Marstonia lustrica
- Conservation status: Least Concern (IUCN 3.1)

Scientific classification
- Kingdom: Animalia
- Phylum: Mollusca
- Class: Gastropoda
- Subclass: Caenogastropoda
- Order: Littorinimorpha
- Family: Hydrobiidae
- Genus: Marstonia
- Species: M. lustrica
- Binomial name: Marstonia lustrica (Pilsbry, 1890)
- Synonyms: Amnicola greenensis Baker, 1928 ; Amnicola lustrica Pilsbry, 1890 ; Amnicola lustrica var. decepta Baker, 1928 ; Amnicola lustrica var. gelida Baker, 1921 ; Amnicola lustrica var. perlustrica Baker, 1928 ; Amnicola oneida Pilsbry, 1917 ; Amnicola winkleyi var. leightoni Baker, 1920 ; Marstonia decepta (Baker, 1928);

= Marstonia lustrica =

- Authority: (Pilsbry, 1890)
- Conservation status: LC

Species of gastropod

Marstonia lustrica is a species of very small freshwater snail which has an operculum, an aquatic prosobranch gastropod mollusc in the family Hydrobiidae.

==Description==
The length of the shell attains 4 mm, its diameter 2 mm.

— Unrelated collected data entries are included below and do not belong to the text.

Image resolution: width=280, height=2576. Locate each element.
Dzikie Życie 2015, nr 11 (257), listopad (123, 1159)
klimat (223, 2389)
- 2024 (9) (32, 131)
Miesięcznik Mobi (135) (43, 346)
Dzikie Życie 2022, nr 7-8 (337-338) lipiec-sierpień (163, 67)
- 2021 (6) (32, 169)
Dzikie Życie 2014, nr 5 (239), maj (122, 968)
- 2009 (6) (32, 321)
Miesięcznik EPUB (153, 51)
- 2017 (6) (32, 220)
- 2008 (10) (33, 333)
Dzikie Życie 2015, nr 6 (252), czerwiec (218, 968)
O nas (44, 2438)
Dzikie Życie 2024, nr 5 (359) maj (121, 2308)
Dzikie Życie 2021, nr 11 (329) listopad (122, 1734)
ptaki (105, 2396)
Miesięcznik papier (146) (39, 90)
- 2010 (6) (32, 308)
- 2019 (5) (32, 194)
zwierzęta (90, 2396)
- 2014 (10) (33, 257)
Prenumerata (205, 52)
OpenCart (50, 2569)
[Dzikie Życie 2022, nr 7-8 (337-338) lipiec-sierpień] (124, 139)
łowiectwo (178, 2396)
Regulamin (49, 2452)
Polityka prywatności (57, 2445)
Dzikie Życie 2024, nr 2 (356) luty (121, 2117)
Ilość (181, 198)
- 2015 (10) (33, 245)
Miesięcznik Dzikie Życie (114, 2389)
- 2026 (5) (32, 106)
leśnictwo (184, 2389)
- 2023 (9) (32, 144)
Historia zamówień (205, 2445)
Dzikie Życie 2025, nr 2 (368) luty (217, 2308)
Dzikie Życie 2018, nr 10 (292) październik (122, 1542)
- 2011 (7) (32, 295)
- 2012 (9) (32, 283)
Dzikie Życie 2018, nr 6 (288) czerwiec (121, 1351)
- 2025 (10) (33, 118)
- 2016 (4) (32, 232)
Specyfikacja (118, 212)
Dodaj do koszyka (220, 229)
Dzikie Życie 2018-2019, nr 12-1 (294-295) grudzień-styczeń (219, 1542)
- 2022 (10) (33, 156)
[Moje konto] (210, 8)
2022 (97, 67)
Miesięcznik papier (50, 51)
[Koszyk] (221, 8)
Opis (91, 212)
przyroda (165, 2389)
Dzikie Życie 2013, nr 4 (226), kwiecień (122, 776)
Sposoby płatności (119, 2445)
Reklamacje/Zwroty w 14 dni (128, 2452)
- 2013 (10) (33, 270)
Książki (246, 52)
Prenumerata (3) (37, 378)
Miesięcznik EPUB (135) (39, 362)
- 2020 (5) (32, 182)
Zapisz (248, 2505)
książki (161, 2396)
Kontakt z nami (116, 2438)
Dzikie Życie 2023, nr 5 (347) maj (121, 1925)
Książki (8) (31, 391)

(Original description as Amnicola oneida) The shell is typically more slender than Marstonia lustrica. It is turrito-conic, narrowly umbilicate, and corneous with minute striations. The shell contains six whorls. The apex is slightly obtuse, but the first whorl projects noticeably, similar to Marstonia lustrica. The whorls are highly convex, separated by a deep suture. The aperture is ovate and small, with its length exceeding three times the shell's length. The upper extremity of the aperture is narrowly rounded. The peristome is continuous, thin, and contacts the preceding whorl very briefly above.

==Distribution==
This species occurs at the Oneida Lake, New York, USA.